RECORD EXCERPTS below:
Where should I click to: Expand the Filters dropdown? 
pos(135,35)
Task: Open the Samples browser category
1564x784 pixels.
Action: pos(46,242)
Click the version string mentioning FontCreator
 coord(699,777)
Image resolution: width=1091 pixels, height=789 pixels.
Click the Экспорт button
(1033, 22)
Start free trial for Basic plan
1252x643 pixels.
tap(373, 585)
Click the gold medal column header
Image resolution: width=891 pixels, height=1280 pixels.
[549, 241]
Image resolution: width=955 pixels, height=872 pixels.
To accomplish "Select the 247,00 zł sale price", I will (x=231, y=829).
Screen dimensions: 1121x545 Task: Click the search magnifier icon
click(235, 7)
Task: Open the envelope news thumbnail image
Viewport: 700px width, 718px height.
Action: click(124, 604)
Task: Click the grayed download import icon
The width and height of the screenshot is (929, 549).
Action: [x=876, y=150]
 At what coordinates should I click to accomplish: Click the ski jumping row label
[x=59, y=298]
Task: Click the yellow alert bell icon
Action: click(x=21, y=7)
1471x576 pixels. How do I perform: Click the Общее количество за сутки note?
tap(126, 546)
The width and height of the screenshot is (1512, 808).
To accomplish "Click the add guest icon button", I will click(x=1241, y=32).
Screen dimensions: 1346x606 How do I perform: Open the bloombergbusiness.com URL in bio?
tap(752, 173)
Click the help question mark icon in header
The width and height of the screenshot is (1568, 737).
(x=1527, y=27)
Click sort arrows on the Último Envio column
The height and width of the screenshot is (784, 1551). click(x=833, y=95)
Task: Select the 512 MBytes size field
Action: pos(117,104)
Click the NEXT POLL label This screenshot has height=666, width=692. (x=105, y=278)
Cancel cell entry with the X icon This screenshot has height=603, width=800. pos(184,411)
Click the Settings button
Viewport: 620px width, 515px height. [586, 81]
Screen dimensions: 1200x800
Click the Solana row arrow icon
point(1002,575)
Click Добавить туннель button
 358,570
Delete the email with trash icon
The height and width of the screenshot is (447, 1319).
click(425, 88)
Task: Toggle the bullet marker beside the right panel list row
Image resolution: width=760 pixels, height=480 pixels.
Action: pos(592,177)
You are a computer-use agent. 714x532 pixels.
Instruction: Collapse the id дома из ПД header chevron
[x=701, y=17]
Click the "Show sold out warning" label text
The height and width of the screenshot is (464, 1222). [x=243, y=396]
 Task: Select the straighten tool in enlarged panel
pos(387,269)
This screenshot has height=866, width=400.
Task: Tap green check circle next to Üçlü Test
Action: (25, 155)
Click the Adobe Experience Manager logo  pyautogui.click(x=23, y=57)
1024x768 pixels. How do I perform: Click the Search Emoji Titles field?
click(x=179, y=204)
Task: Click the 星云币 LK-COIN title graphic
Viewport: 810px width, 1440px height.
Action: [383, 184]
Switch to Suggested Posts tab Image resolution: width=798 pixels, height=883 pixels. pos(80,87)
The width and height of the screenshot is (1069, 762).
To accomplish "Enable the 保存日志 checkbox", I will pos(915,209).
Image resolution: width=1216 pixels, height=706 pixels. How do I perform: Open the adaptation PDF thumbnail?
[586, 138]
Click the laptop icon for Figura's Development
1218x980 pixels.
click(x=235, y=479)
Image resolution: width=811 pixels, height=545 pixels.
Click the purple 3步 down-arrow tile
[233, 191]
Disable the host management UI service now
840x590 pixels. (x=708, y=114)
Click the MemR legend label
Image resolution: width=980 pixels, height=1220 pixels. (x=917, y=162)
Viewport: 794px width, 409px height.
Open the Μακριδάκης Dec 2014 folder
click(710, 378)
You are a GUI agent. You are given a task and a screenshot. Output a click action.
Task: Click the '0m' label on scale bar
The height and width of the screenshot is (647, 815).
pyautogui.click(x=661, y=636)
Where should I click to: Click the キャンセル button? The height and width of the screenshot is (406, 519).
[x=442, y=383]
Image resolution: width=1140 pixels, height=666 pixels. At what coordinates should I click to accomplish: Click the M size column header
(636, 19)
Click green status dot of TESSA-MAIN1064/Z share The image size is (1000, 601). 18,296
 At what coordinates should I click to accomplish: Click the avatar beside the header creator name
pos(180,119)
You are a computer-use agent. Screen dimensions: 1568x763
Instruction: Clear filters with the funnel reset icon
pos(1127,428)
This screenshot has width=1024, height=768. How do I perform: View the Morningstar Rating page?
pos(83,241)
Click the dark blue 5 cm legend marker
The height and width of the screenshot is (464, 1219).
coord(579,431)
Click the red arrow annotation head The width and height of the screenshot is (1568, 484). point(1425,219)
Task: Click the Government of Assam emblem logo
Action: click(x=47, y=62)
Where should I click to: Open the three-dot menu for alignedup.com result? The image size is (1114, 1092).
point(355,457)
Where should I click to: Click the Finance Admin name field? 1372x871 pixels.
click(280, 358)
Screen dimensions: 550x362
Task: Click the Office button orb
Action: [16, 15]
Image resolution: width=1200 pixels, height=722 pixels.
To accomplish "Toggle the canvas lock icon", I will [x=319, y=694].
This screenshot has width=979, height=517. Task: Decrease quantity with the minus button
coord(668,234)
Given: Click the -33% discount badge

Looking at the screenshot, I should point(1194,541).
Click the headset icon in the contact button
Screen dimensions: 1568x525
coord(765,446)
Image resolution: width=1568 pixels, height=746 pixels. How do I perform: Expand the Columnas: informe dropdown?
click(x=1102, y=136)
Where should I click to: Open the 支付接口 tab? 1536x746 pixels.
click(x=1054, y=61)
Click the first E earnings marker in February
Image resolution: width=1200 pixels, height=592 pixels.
End of RECORD EXCERPTS.
## WHAT YOU ARE ASKED TO DO
Would you return the full set of entries, unchanged in every detail?

## REPLY
Where should I click to: Expand the Filters dropdown? 
pos(135,35)
Task: Open the Samples browser category
1564x784 pixels.
Action: pos(46,242)
Click the version string mentioning FontCreator
 coord(699,777)
Image resolution: width=1091 pixels, height=789 pixels.
Click the Экспорт button
(1033, 22)
Start free trial for Basic plan
1252x643 pixels.
tap(373, 585)
Click the gold medal column header
Image resolution: width=891 pixels, height=1280 pixels.
[549, 241]
Image resolution: width=955 pixels, height=872 pixels.
To accomplish "Select the 247,00 zł sale price", I will (x=231, y=829).
Screen dimensions: 1121x545 Task: Click the search magnifier icon
click(235, 7)
Task: Open the envelope news thumbnail image
Viewport: 700px width, 718px height.
Action: click(124, 604)
Task: Click the grayed download import icon
The width and height of the screenshot is (929, 549).
Action: [x=876, y=150]
 At what coordinates should I click to accomplish: Click the ski jumping row label
[x=59, y=298]
Task: Click the yellow alert bell icon
Action: click(x=21, y=7)
1471x576 pixels. How do I perform: Click the Общее количество за сутки note?
tap(126, 546)
The width and height of the screenshot is (1512, 808).
To accomplish "Click the add guest icon button", I will click(x=1241, y=32).
Screen dimensions: 1346x606 How do I perform: Open the bloombergbusiness.com URL in bio?
tap(752, 173)
Click the help question mark icon in header
The width and height of the screenshot is (1568, 737).
(x=1527, y=27)
Click sort arrows on the Último Envio column
The height and width of the screenshot is (784, 1551). click(x=833, y=95)
Task: Select the 512 MBytes size field
Action: pos(117,104)
Click the NEXT POLL label This screenshot has height=666, width=692. (x=105, y=278)
Cancel cell entry with the X icon This screenshot has height=603, width=800. pos(184,411)
Click the Settings button
Viewport: 620px width, 515px height. [586, 81]
Screen dimensions: 1200x800
Click the Solana row arrow icon
point(1002,575)
Click Добавить туннель button
 358,570
Delete the email with trash icon
The height and width of the screenshot is (447, 1319).
click(425, 88)
Task: Toggle the bullet marker beside the right panel list row
Image resolution: width=760 pixels, height=480 pixels.
Action: pos(592,177)
You are a computer-use agent. 714x532 pixels.
Instruction: Collapse the id дома из ПД header chevron
[x=701, y=17]
Click the "Show sold out warning" label text
The height and width of the screenshot is (464, 1222). [x=243, y=396]
 Task: Select the straighten tool in enlarged panel
pos(387,269)
This screenshot has height=866, width=400.
Task: Tap green check circle next to Üçlü Test
Action: (25, 155)
Click the Adobe Experience Manager logo  pyautogui.click(x=23, y=57)
1024x768 pixels. How do I perform: Click the Search Emoji Titles field?
click(x=179, y=204)
Task: Click the 星云币 LK-COIN title graphic
Viewport: 810px width, 1440px height.
Action: [383, 184]
Switch to Suggested Posts tab Image resolution: width=798 pixels, height=883 pixels. pos(80,87)
The width and height of the screenshot is (1069, 762).
To accomplish "Enable the 保存日志 checkbox", I will pos(915,209).
Image resolution: width=1216 pixels, height=706 pixels. How do I perform: Open the adaptation PDF thumbnail?
[586, 138]
Click the laptop icon for Figura's Development
1218x980 pixels.
click(x=235, y=479)
Image resolution: width=811 pixels, height=545 pixels.
Click the purple 3步 down-arrow tile
[233, 191]
Disable the host management UI service now
840x590 pixels. (x=708, y=114)
Click the MemR legend label
Image resolution: width=980 pixels, height=1220 pixels. (x=917, y=162)
Viewport: 794px width, 409px height.
Open the Μακριδάκης Dec 2014 folder
click(710, 378)
You are a GUI agent. You are given a task and a screenshot. Output a click action.
Task: Click the '0m' label on scale bar
The height and width of the screenshot is (647, 815).
pyautogui.click(x=661, y=636)
Where should I click to: Click the キャンセル button? The height and width of the screenshot is (406, 519).
[x=442, y=383]
Image resolution: width=1140 pixels, height=666 pixels. At what coordinates should I click to accomplish: Click the M size column header
(636, 19)
Click green status dot of TESSA-MAIN1064/Z share The image size is (1000, 601). 18,296
 At what coordinates should I click to accomplish: Click the avatar beside the header creator name
pos(180,119)
You are a computer-use agent. Screen dimensions: 1568x763
Instruction: Clear filters with the funnel reset icon
pos(1127,428)
This screenshot has width=1024, height=768. How do I perform: View the Morningstar Rating page?
pos(83,241)
Click the dark blue 5 cm legend marker
The height and width of the screenshot is (464, 1219).
coord(579,431)
Click the red arrow annotation head The width and height of the screenshot is (1568, 484). point(1425,219)
Task: Click the Government of Assam emblem logo
Action: click(x=47, y=62)
Where should I click to: Open the three-dot menu for alignedup.com result? The image size is (1114, 1092).
point(355,457)
Where should I click to: Click the Finance Admin name field? 1372x871 pixels.
click(280, 358)
Screen dimensions: 550x362
Task: Click the Office button orb
Action: [16, 15]
Image resolution: width=1200 pixels, height=722 pixels.
To accomplish "Toggle the canvas lock icon", I will [x=319, y=694].
This screenshot has width=979, height=517. Task: Decrease quantity with the minus button
coord(668,234)
Given: Click the -33% discount badge

Looking at the screenshot, I should point(1194,541).
Click the headset icon in the contact button
Screen dimensions: 1568x525
coord(765,446)
Image resolution: width=1568 pixels, height=746 pixels. How do I perform: Expand the Columnas: informe dropdown?
click(x=1102, y=136)
Where should I click to: Open the 支付接口 tab? 1536x746 pixels.
click(x=1054, y=61)
Click the first E earnings marker in February
Image resolution: width=1200 pixels, height=592 pixels.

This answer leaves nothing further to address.